The Quilt, conceived in 1985 by local activist Cleve Jones and begun officially in 1987, consists of 3-foot-by-6-foot panels — meant to be the size of the average grave — that commemorate the lives of people lost to HIV/AIDS in the first decade of the epidemic. And now its caretaker, the Atlanta-based NAMES Project Foundation, is transferring the 54-tons of quilt panels back to San Francisco, where the Quilt can live beside the National AIDS Memorial in Golden Gate Park. As the New York Times reports, an associated archive of documentation and 200,000 personal items will move to the American Folklife Center at the Library of Congress.
The Quilt is intended to become a major component of a new Center for Social Conscience that the National AIDS Memorial is planning to build in the coming years, which according to a release "will be grounded in the story of the AIDS epidemic, social justice, action and change."
House Speaker Nancy Pelosi, Representatives John Lewis and Barbara Lee, and National AIDS Memorial Executive Director John Cunningham gave a press conference in Washington Wednesday morning to announce the move. In a statement, Cunningham says, "This announcement honors the stewardship by the NAMES Project Foundation over the past three decades in passionately caring for the quilt and ensures its permanent home will continue to forever honor its history, the lives, struggles, despair, inequity and hope that it represents."
"This is the culmination of decades of work that achieves a vision long held by the NAMES Project leadership who, armed with an unwavering commitment to the Quilt, were determined to see that the AIDS Memorial Quilt would stand the test of time,” says Julie Rhoad, President & CEO of the NAMES Project Foundation. "With this set of new caretakers, we are confident that the legacy of the Quilt and the NAMES Project is secure."
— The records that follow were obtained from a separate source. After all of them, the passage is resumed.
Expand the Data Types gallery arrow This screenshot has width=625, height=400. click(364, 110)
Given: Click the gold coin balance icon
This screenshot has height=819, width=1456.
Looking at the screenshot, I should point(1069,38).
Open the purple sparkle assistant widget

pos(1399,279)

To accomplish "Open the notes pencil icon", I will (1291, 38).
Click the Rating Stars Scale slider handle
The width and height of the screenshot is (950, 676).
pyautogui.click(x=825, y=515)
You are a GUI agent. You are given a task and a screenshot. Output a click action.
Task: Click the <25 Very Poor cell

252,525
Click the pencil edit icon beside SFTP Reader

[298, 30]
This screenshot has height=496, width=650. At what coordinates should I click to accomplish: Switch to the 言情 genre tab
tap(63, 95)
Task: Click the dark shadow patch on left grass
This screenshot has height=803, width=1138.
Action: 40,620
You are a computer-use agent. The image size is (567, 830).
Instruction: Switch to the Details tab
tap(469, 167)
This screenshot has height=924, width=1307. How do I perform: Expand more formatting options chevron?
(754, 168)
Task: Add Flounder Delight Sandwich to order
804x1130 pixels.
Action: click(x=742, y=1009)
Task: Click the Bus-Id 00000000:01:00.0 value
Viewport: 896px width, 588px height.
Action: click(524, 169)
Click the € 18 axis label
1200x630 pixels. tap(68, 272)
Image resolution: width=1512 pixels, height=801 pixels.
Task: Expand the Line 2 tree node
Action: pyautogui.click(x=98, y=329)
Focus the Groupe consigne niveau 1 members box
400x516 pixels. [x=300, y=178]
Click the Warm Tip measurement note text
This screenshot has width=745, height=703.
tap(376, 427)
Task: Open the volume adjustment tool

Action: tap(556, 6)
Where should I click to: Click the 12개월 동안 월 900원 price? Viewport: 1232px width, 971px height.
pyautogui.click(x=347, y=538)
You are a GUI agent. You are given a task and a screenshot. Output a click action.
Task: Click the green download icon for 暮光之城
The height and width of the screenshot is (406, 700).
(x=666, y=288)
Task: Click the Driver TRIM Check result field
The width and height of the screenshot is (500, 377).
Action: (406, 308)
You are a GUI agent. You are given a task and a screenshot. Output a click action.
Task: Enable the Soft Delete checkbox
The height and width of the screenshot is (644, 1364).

Jones says he was inspired to create the quilt after a vigil and march in 1985 honoring the lives of slain supervisor Harvey Milk and Mayor George Moscone. Jones had told attendees to bring signs bearing the names of loved ones lost to AIDS, and after the procession people taped these signs to the side of the Federal Building near San Francisco's Civic Center — which Jones then thought looked like a quilt. The beginnings of the actual Quilt were made by Jones, Mike Smith, and volunteers Joseph Durant, Jack Caster, Gert McMullin, Ron Cordova, Larkin Mayo, Steve Kirchner, and Gary Yuschalk about two years later. In addition to become a powerful visual statement about the impact of the AIDS epidemic, the Quilt's panels served as replacements for gravesites, after many funeral homes around the country refused to handle the remains of AIDS victims.
The Quilt has resided with the NAMES Project in Atlanta since 2001, while portions of it have traveled around to be be displayed in the ensuing years.
As Rhoad says of the Quilt, "This is perhaps one of the most democratic memorials in existence because it’s literally made by the people for the people they love."